When Sarah Palin appeared on the national stage, she was stepping into an archetype that already existed. In personality, looks, and behavior she resembled nothing less than our cultural image of the frontier woman.  She was something out of history -- something that we already knew, were quite familiar with, and strongly approve of. But at the same time it's true that few people living (and those very aged) have ever met a frontier woman of the original breed. Our archetype comes from somewhere else. It comes, in fact from the movies. And in large part,  from Maureen O'Hara.

While Palin looks nothing like O'Hara (who was a redhead, just for starters), the gestalt --  the overall picture -- is strikingly similar. The same strong features, the same sense of character, the same way of holding themselves. They even have the same powerful jawline that would look masculine on a less feminine woman.

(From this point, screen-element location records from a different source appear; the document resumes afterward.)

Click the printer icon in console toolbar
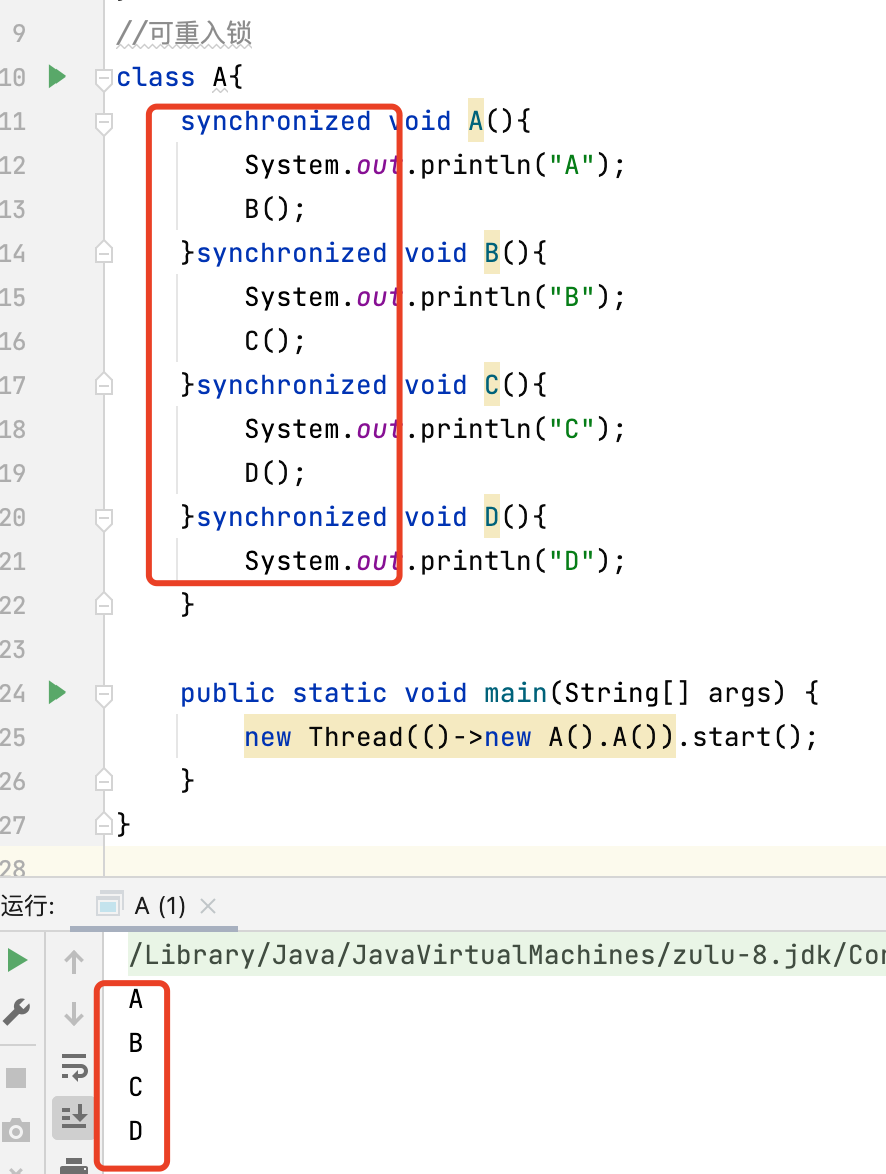Screen dimensions: 886x1174 [74, 1165]
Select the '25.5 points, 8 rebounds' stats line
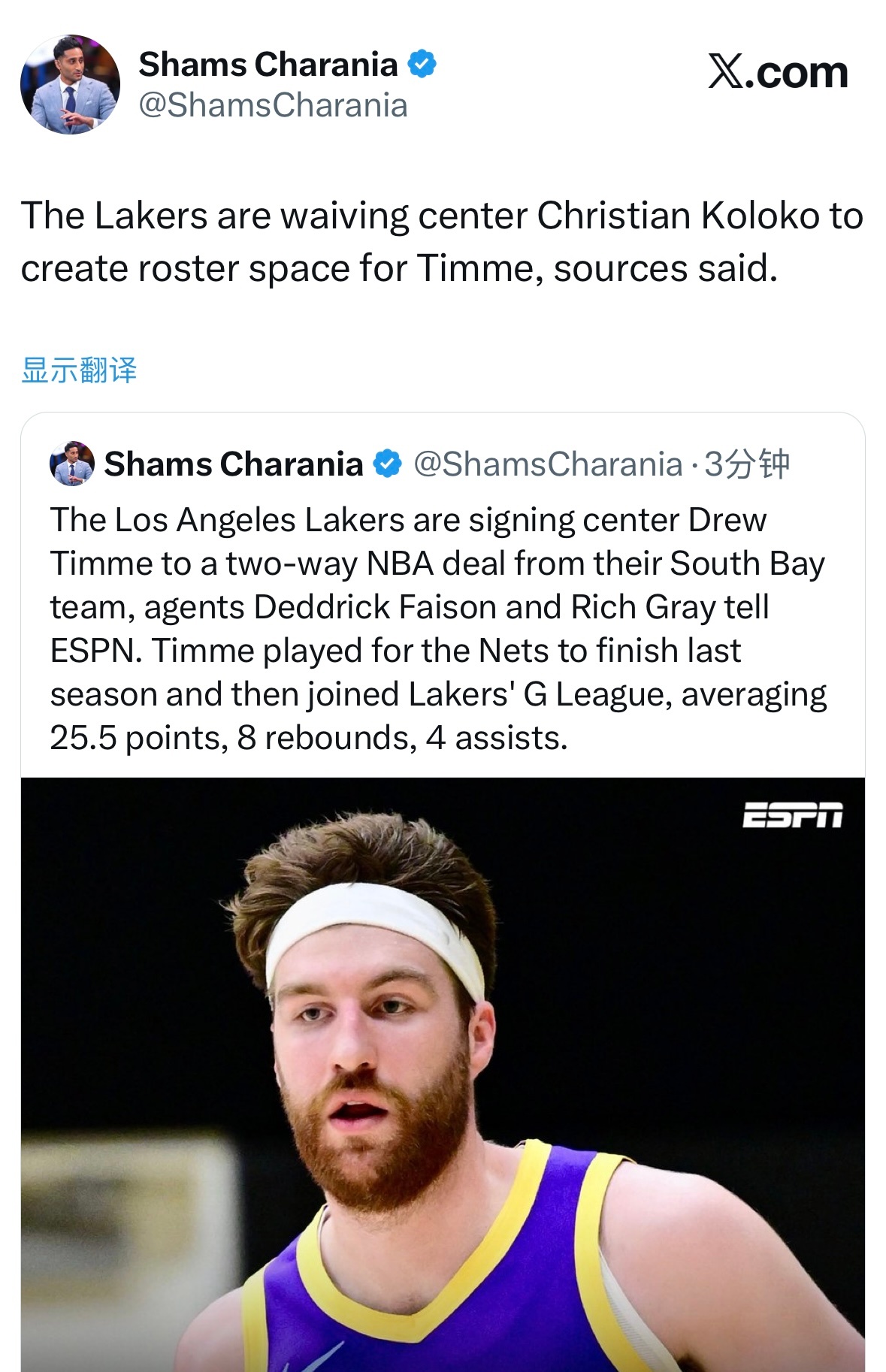Viewport: 886px width, 1372px height. [309, 738]
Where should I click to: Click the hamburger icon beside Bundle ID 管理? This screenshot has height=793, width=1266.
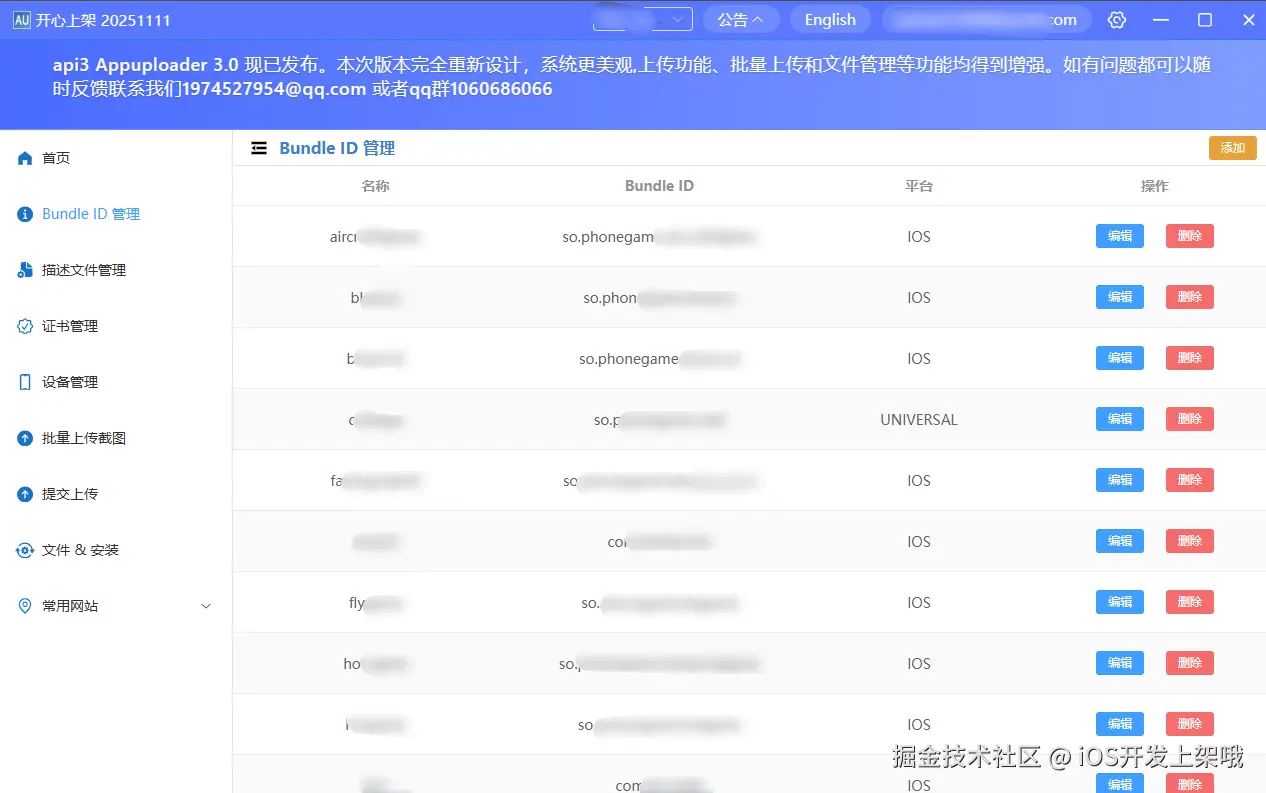(258, 147)
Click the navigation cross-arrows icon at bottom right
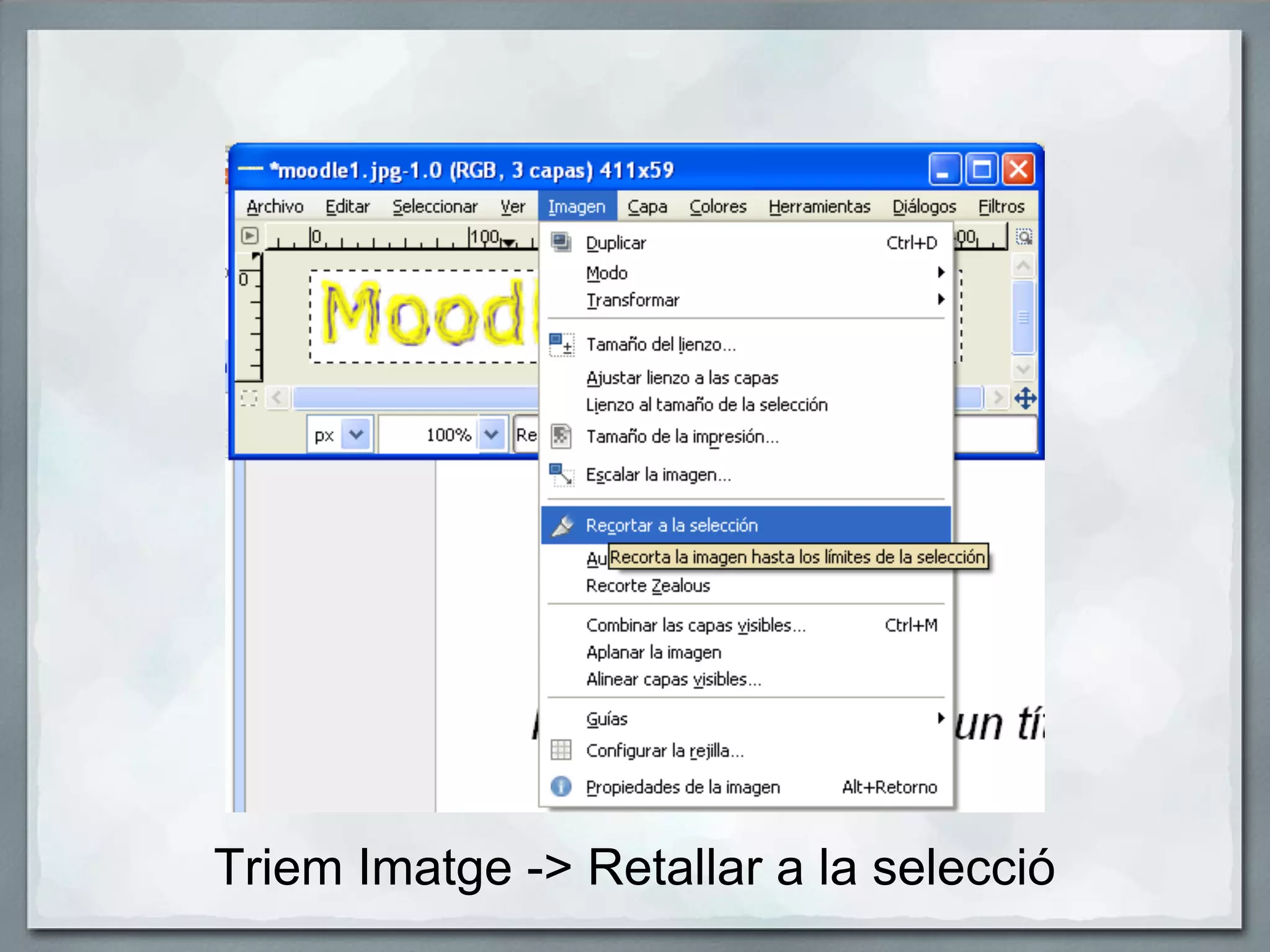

The importance of the frontier woman cannot be overrated, because it was the women, in the end, who broke the frontier. Mountain men and related types had been traversing the wilderness for decades before the Westward Migration got rolling, without leaving behind as much as a scratch on the landscape. It was the women -- and their families -- who made the land bend, who brought with them a sense of permanency, who civilized the frontier. Where men went, they created forts and outposts. When women followed, they established settlements and towns.

These women were what Florence King calls "viragoes" -- not in the accepted sense of the nag, but in the original sense of the woman who is strong in and of herself. King argues for the virago as being the true model for modern women, as opposed the whiney and vindictive quintessentially urban radfem.

We could do far worse than O'Hara (or Palin) as our prototype for the modern virago. (There's a Spanish term that covers similar ground, "hembra", meaning the same in the female sense as "macho" does for the male. Why the term never caught on in this country I leave to speculation by the reader.)

Such women are no rarity. They exist all over the country. We could all come up with a list of our own. Mine includes the woman who assisted her adolescent child in recovering from an emotional breakdown while she herself was recovering from cancer, the woman who has steadily home-schooled all her children, sending them to places like Yale, and has just seen her eldest son off to wars against the Jihadis, and the woman who kept together a family and established a career after her weak husband succumbed to drug addiction. (We could also add Maureen O'Hara herself to this list. When her husband, pilot Charles Blair, died in a plane crash in 1978, she took over the operation of his commuter airline, Antilles, becoming the first American woman to run an airline.)

The frontier was supposed to have "closed" by 1900, when no area existed in the continental United States that remained unsurveyed, unsettled, or untrod. That was undoubtedly the case in the real world. But in the American psyche, it's another story. There, the frontier will never be closed --  it survives as a living reality. The Westward Migration is this country's Odyssey, in the same way that the Civil War is its Iliad. What the road west implanted in our character remains, for good or ill, and is likely to remain for as long as there is an America.

That is why Sarah Palin will prove immune to attacks by the legacy media, no matter what form they may take. Palin reflects an ideal - an aspect of our best selves burned into history and made a permanent part of us all. In Palin they have come up against an archetype, a facet of the American character. This is not something you run into every day, not something the media has much experience with, and something that they will discover is not at all vulnerable to the techniques they're used to.

J.R. Dunn is consulting editor of American Thinker.